The asymmetrical sail, like a sailboat’s, was better at harnessing the wind; the boom was stronger, and allowed the sailor to stand on the windward side of the sail, an easier position from which to manipulate the sail; and the joint allowed the sail to pivot and tilt in every direction and be easily recovered when it hit the water.

“It was Drake who actually made the modern windsurfing concept happen,” said Clyde Giesenschlag, a windsurfing blogger. Drake worked with his friend Hoyle Schweitzer on the board, which they called the Skate, then the Baja Board, before a young public relations man suggested the catchier name Windsurfer, said Drake.

They patented the sailboard in 1970 and began promoting and selling the boards through their new company, Windsurfing International.

Schweitzer began working full time on windsurfing, but Drake never quit his day job. In the early 1970s, Schweitzer bought Drake out of the patent for $36,000, a move that rankled Drake when Schweitzer took the company worldwide and made millions of dollars.

Schweitzer enforced their patent from the late 1970s until it expired. The patent was controversial because Darby’s invention was described in a widely circulated 1965 article in Popular Science magazine, which some thought invalidated Drake and Schweitzer’s patent claim. In interviews, Drake and Schweitzer denied having read the article.

Drake publicly stated that he had not originated the idea – in one interview he referred to himself as the Windsurfer’s “reinventor.” Regardless, windsurfing is now an Olympic sport, and there are about 50 board manufacturers and more than 30 sail manufacturers.

James Robert Drake was born on January 8th, 1929, in Los Angeles, the only child of Harrison and Doris Drake. He graduated from Stanford in 1951 with a bachelor’s degree in engineering, and married Mary Robinson in 1955.

Over the course of his career he worked for companies like North American Aviation and the Rand Corporation, as well as the defence department, where he worked on the X-15, which set a record for fastest manned aircraft, and the Tomahawk Cruise Missile system, a long-distance subsonic missile.

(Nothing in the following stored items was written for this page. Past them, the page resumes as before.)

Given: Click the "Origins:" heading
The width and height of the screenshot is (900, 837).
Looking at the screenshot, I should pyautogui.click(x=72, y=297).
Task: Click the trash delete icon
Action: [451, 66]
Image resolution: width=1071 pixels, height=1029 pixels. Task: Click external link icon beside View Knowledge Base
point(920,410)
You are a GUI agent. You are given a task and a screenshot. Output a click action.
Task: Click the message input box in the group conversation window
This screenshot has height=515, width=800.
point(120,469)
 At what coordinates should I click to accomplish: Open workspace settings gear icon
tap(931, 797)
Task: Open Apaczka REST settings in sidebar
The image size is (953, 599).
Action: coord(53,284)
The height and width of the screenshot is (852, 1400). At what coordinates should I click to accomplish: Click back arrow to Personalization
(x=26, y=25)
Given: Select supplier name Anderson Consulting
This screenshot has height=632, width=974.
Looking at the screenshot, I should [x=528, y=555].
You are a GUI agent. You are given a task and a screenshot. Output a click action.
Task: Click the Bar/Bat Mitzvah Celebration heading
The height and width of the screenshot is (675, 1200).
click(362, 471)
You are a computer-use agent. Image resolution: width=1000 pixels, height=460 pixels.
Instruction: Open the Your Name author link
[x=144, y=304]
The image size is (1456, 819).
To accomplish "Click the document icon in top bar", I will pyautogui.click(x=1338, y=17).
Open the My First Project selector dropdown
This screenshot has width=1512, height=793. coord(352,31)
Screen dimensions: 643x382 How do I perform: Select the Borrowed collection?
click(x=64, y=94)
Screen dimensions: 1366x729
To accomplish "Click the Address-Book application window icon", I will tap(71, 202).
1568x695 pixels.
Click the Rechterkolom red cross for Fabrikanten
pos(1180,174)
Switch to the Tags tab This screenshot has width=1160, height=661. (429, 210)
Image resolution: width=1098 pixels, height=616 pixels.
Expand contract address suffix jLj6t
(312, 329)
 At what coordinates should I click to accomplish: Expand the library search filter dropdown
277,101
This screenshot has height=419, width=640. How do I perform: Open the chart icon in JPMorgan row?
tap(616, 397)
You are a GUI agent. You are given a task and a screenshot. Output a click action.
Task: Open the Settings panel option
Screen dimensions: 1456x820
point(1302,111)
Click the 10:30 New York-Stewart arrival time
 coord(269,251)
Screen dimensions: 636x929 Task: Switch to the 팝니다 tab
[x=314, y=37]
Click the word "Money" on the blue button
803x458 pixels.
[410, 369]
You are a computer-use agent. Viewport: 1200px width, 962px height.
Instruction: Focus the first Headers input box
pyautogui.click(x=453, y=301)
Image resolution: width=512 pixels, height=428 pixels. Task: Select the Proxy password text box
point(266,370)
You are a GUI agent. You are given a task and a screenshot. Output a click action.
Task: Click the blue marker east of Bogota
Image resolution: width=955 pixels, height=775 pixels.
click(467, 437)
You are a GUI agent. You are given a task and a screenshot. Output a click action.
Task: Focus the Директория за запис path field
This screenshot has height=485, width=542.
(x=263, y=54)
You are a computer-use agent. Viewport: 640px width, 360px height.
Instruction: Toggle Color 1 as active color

In addition to his daughter, Drake is survived by his wife, Phyllis, whom he married in 2000 after his first wife died; another daughter, Stephanie Drake Lees; four sons, Matthew, James Andrew, Alexander and David; and 15 grandchildren.

Drake remained a passionate designer and windsurfer. He most recently designed innovative boards, including wide models for increased stability and long, narrow models for greater speed, for Starboard, a company based in Thailand. – (New York Times)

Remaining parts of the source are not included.